In der Woche ab dem 10. August überschritten die durchschnittlichen Wochenpreise in den meisten analysierten Märkten 128 €/MWh. Nur der Nord Pool-Markt blieb unter diesem Niveau und verzeichnete mit 61,40 €/MWh den niedrigsten Durchschnitt. Der italienische Markt erreichte mit 172,17 €/MWh den höchsten Wochendurchschnitt, gefolgt vom britischen Markt mit 157,07 €/MWh. In den übrigen Märkten lagen die Durchschnittspreise zwischen 128,92 €/MWh auf dem spanischen Markt und 135,92 €/MWh auf dem belgischen Markt.
Bei den Tagespreisen überschritten alle analysierten Märkte mit Ausnahme des Nord Pool-Marktes an allen sieben Wochentagen 100 €/MWh. Der italienische Markt verzeichnete die gesamte Woche über Preise von mehr als 150 €/MWh und erreichte am 13. August mit 183,80 €/MWh den höchsten Tagesdurchschnitt unter den analysierten Märkten. Am selben Tag registrierten der britische und der französische Markt mit 175,58 €/MWh beziehungsweise 154,68 €/MWh ihre höchsten Tagespreise der Woche.

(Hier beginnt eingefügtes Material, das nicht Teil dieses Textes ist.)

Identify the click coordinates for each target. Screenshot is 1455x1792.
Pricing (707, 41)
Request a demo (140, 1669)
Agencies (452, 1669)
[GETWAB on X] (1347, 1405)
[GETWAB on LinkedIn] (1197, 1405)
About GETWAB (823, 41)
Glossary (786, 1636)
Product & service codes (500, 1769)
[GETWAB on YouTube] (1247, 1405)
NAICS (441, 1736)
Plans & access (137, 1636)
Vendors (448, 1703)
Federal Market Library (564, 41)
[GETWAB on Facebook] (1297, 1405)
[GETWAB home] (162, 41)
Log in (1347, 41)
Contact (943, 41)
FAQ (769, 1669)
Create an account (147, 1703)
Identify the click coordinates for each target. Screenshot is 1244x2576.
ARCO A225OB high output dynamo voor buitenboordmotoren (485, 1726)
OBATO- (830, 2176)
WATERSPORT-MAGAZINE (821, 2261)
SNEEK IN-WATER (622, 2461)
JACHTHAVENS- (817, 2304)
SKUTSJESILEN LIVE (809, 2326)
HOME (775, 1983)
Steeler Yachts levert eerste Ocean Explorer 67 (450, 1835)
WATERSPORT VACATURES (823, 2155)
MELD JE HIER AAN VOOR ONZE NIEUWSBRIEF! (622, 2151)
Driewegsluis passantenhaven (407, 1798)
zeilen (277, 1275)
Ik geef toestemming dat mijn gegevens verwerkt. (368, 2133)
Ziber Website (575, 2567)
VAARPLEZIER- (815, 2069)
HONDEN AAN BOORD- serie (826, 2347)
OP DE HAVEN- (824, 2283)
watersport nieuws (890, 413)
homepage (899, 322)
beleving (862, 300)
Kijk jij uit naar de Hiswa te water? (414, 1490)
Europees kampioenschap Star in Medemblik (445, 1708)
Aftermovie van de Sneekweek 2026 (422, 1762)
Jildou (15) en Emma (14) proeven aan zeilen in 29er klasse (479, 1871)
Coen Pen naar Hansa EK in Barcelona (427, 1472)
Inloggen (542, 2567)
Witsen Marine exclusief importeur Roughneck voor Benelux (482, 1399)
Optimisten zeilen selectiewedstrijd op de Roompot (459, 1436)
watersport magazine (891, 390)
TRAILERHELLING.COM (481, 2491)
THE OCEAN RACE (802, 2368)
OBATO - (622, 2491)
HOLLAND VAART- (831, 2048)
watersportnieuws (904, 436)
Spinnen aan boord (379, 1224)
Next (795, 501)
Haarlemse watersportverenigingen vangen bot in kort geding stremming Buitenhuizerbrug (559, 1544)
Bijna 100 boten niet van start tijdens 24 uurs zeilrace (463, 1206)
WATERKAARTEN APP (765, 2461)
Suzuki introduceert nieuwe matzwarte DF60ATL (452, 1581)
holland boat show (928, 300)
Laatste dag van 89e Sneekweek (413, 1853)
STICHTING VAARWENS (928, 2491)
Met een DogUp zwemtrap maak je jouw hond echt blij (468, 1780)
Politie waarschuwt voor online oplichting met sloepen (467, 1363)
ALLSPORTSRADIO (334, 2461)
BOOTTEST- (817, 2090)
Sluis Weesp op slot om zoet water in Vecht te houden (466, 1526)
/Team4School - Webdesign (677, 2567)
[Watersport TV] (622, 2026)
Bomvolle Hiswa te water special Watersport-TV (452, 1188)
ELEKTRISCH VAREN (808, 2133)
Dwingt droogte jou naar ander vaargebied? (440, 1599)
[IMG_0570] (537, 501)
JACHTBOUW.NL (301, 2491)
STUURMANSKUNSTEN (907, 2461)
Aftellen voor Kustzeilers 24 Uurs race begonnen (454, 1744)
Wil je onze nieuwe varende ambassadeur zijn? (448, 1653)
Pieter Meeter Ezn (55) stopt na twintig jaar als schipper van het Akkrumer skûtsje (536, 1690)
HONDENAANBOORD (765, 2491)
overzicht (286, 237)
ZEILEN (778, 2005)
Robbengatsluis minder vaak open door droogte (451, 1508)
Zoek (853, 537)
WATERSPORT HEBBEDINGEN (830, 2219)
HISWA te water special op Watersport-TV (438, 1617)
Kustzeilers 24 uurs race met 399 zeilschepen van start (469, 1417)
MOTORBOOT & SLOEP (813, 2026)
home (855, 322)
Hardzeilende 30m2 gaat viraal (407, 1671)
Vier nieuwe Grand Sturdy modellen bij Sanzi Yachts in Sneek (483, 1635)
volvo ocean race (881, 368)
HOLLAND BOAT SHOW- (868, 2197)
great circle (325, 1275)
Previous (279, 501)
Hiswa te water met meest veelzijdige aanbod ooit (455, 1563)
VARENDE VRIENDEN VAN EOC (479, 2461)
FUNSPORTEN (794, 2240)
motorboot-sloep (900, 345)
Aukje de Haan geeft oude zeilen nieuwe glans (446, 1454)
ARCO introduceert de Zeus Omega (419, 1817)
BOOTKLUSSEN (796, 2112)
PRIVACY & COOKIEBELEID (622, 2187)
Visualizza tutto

Am Nord Pool-Markt erreichte der Tagespreis am 10. August 23,05 €/MWh, den niedrigsten Wert der Woche unter den analysierten Märkten. Am 13. August stieg der Preis auf 106,04 €/MWh, den Wochenhöchstwert dieses Marktes.
Der Anstieg der Futures-Preise für TTF-Gas und der Rückgang der Windenergieproduktion trieben in der Woche ab dem 10. August den Preisanstieg in den meisten europäischen Strommärkten an. Der mit der Ferienzeit verbundene Rückgang der Stromnachfrage begrenzte die Anstiege auf den südeuropäischen Märkten. Auf dem italienischen Markt ermöglichten der starke Nachfragerückgang und der Anstieg der Windenergieproduktion einen Preisrückgang.
Die Preisprognosen von AleaSoft Energy Forecasting deuten darauf hin, dass die Preise in der Woche ab dem 17. August auf dem deutschen, belgischen und italienischen Markt steigen werden. Dagegen werden sie auf dem portugiesischen, britischen, spanischen und französischen Markt in einem Umfeld einer Erholung der Windenergieproduktion sinken.
Brent, Brennstoffe und CO2
Die Futures für Brent-Öl für den Front-Month am ICE-Markt begannen die Woche ab dem 10. August mit einem Abrechnungspreis von 87,72 $/bbl, 5,0% höher als am vorherigen Freitag. Am 12. August erreichten sie mit 88,98 $/bbl ihren höchsten wöchentlichen Abrechnungspreis. Am Donnerstag, dem 13. August, verzeichneten sie mit 87,07 $/bbl das Wochentief. Am Freitag, dem 14. August, lag der Abrechnungspreis bei 88,52 $/bbl und damit 5,9% höher als am vorherigen Freitag.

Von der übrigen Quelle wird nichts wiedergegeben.